Like many, it was the athletic aspect that piqued my interest. About a year ago, I’d read that professional athletes from NBA All-Star Stephen Curry to endurance cyclists were turning to flotation therapy for psychological training and muscle recovery. As a mountain biker and hockey player (by all means an amateur in both), I thought it sounded up my alley — and it was, but more on my experience later.

The origins of flotation therapy date to the 1950s when neuroscientist John C. Lilly, working at the National Institute of Mental Health, built an isolation tank to study the effects of sensory deprivation on the human brain. Ten years into his studies, Lilly devolved into pseudoscience as he began incorporating LSD.

In the ’70s, Peter Suedfeld, a psychologist at the University of British Columbia, began studying the effects of isolation tanks more rigorously, and over the past several decades, he and his colleagues have published studies linking isolation tanks — wisely re-dubbed Restricted Environmental Stimulation Therapy (REST) — to boosts in creativity and concentration, along with reductions in stress, anxiety, and chronic pain.

Anecdotally, over the years, subjects of flotation studies have also overwhelmingly reported feelings of relaxation, increased optimism, and improved sleep. Historically, most studies have been small, and questions about the far-reaching benefits of flotation therapy remain.

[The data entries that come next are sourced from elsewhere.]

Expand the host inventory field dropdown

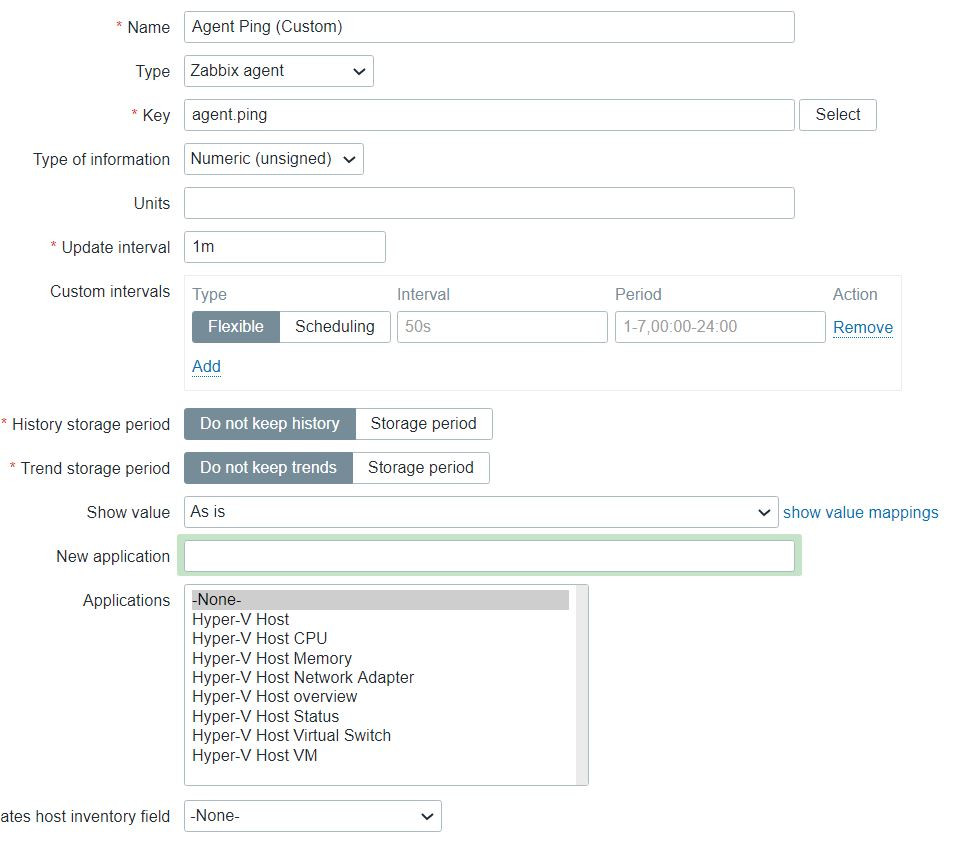coord(312,816)
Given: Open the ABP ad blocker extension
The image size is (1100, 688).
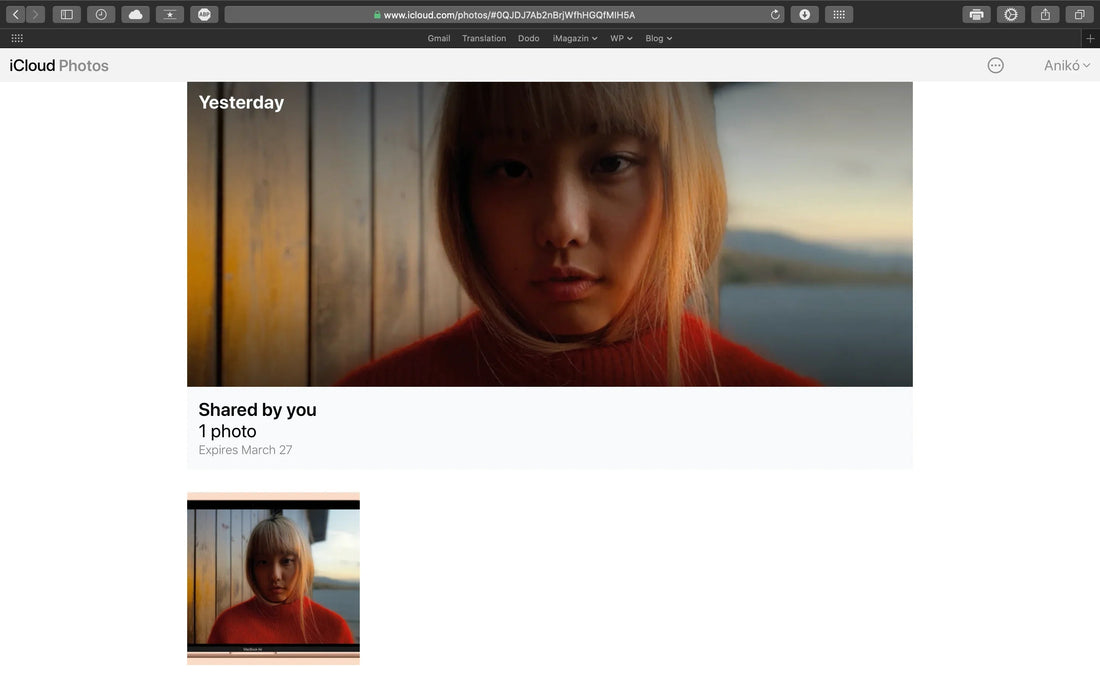Looking at the screenshot, I should pos(204,15).
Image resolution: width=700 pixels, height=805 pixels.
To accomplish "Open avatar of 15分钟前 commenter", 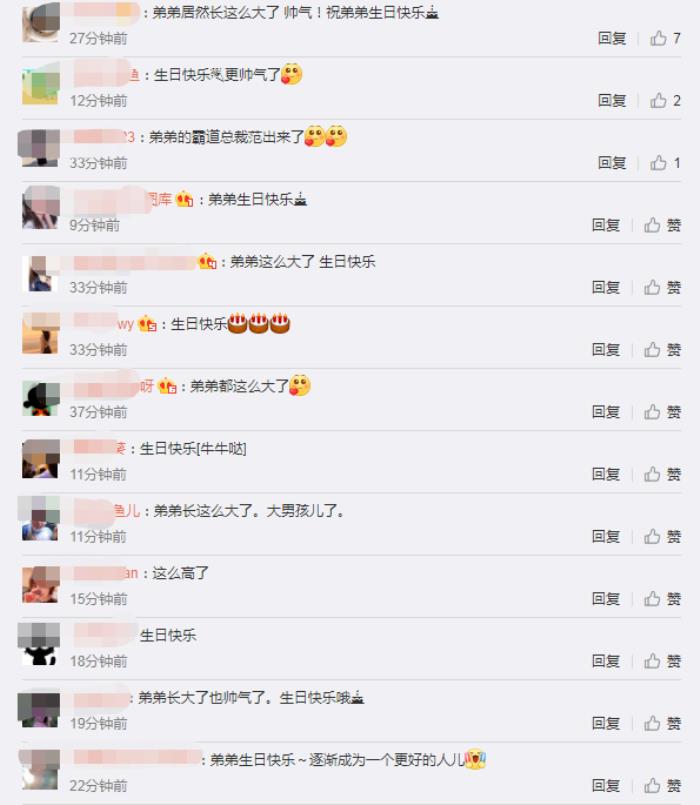I will (41, 585).

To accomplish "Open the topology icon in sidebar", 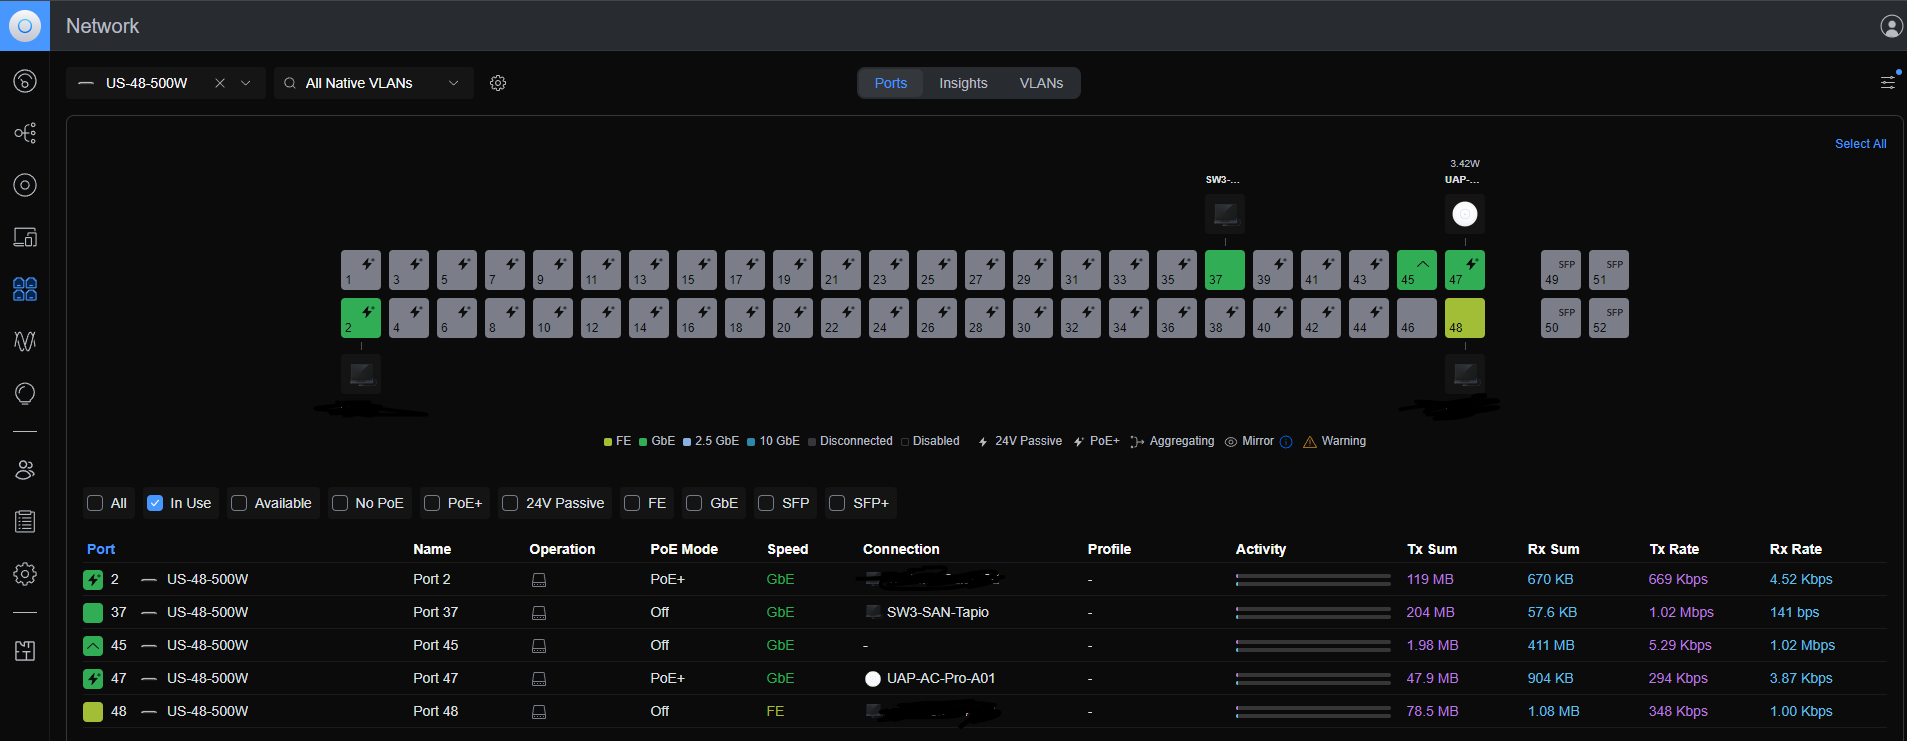I will pos(25,133).

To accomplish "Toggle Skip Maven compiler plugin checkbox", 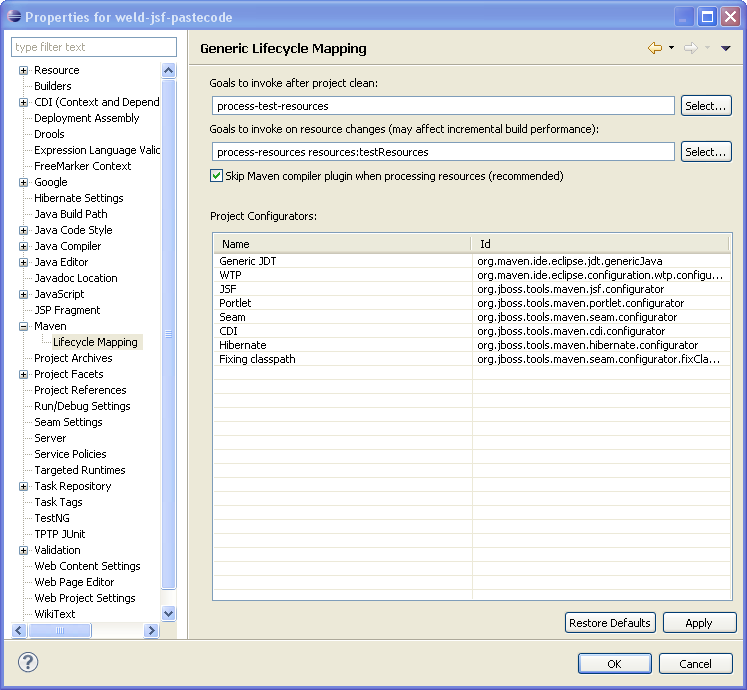I will coord(216,176).
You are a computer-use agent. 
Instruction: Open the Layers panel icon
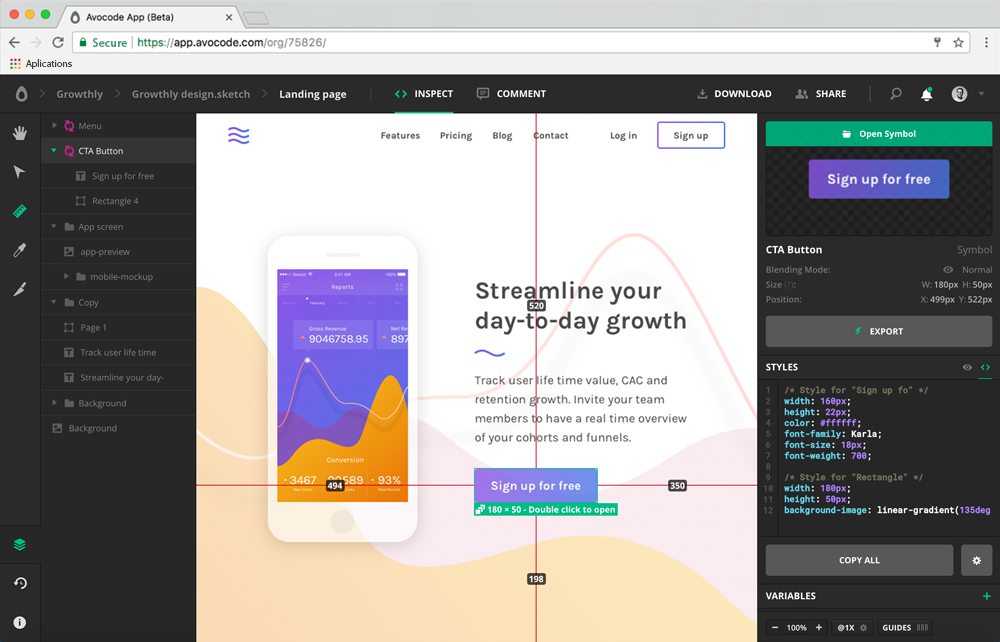point(19,545)
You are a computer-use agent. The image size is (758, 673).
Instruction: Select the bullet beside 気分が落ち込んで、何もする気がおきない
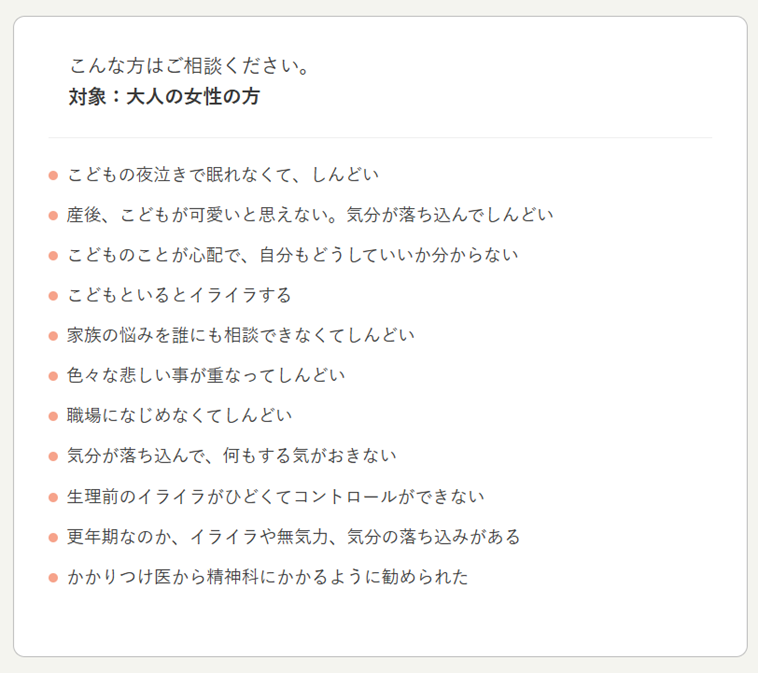click(x=53, y=456)
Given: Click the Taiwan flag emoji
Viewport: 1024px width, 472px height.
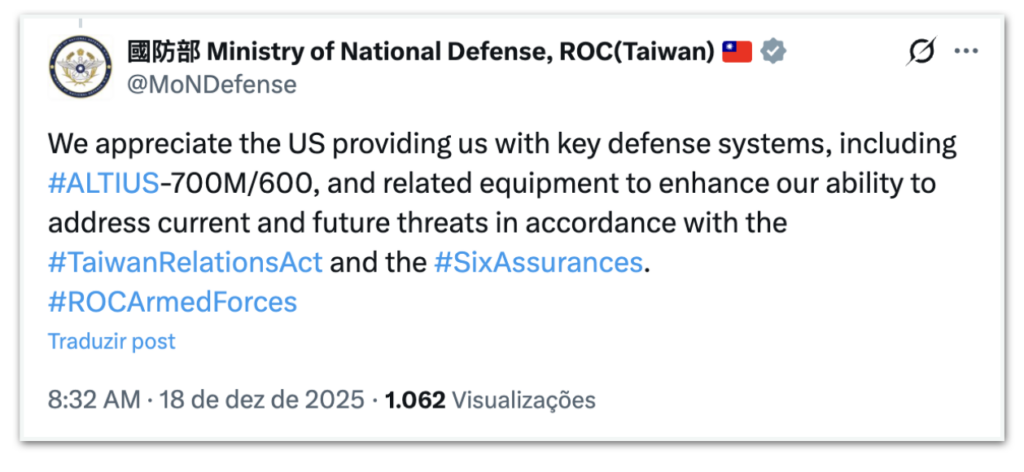Looking at the screenshot, I should point(737,51).
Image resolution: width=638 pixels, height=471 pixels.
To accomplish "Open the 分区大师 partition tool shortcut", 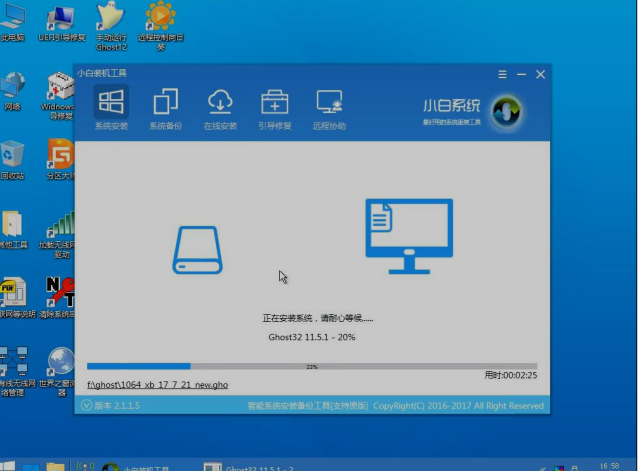I will (61, 158).
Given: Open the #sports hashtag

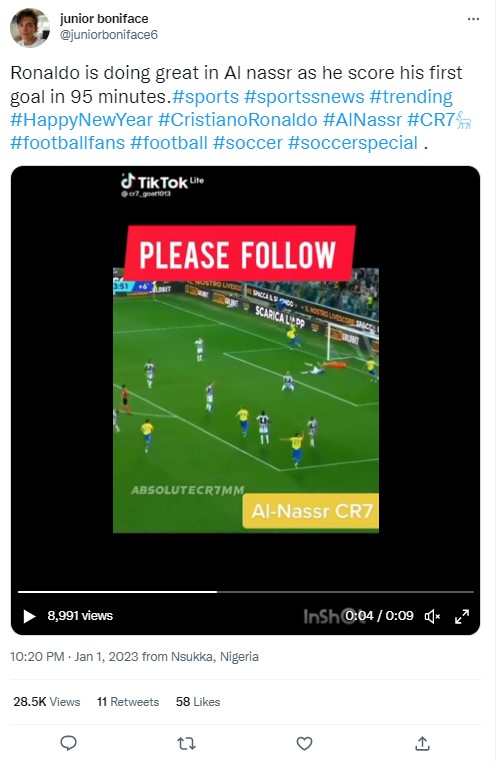Looking at the screenshot, I should click(206, 96).
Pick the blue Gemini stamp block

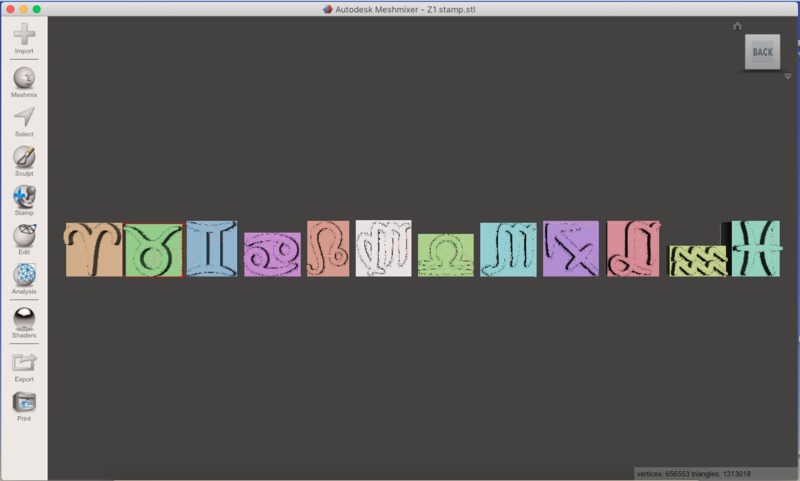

Regardless of the still somewhat fuzzy research, the floating trend is growing fast. According to a mid-2016 industry survey, nearly 150 float centers throughout the world have opened over the past five years, and over 100 more were expected to open by 2017.

Personally, I can see why.

Over the course of three 60-minute sessions at True Rest Float Spa in Farmington Hills, I experienced a great deal of what flotation therapy purports to do, but not all at once. According to Jeff Krause, co-owner of True Rest’s Farmington Hills location, this isn’t unusual.

During my first session, I relaxed, but not without making some rookie mistakes. It took time to find the most comfortable posture for my arms and neck, but by the end of the float, I felt refreshed, less tense, and downright happier. I wanted more.

During my second session, which I’d hobbled into the day after a hockey game, I left feeling lighter, less sore, and again, remarkably happy. I still wanted more.

And during my third session, I experienced a profound relaxation that was — and as a journalist, I don’t use this word often — euphoric. Aside from a genuine release of tension and stress, I felt, dare I say, a sense of deep happiness and unity.

My experiences weren’t atypical. After my floats, I asked a few fellow True Rest patrons about their sessions for comparison.

“I am very on the go, and I have a very hard time relaxing,” says Francesca Noland, a new floater. “But the first float I ever had in that pod, I relaxed completely to the point where my muscles were twitching, and it was the most euphoric feeling probably I’ve ever had.”

Julianna Jaffe, a psychotherapist who’s floated at True Rest and has referred her patients to the spa, says her first float left her “comatose.”

“I was transfixed,” Jaffe says. “And I loved that it didn’t involve another human being. Therapy is very dependent on who your therapist is. This isn’t dependent on anybody else. It is completely and totally your solo experience.”

Personally, I think that’s what I enjoyed most about my floats. Despite a few initial worries about claustrophobia kicking in, I liked being enclosed in a tank left with nothing but my thoughts. No phone, no texts, no nothing — just me. The experience was entirely my own, and at the end of each session, I genuinely felt happier, like I’d done something unequivocally good for my physical and emotional well-being.

And if that’s weird, then I definitely don’t want to be normal.

To schedule a float, visit truerest.com.

Float Spa FAQs

Is there really no light or sound in the pod?
Up to you. At True Rest Float Spa, lights and sound are in your hands. You can choose to turn them on or off for however long you wish.

I’m claustrophobic. Do I have to stay in the pod the whole time?
You can open or close the lid to your float pod at any time, but to grasp the full experience, it’s recommended to try the full 60 minutes.

Is the water clean?
After each float, a purification system filters the water. The salt water solution is also inherently sterile.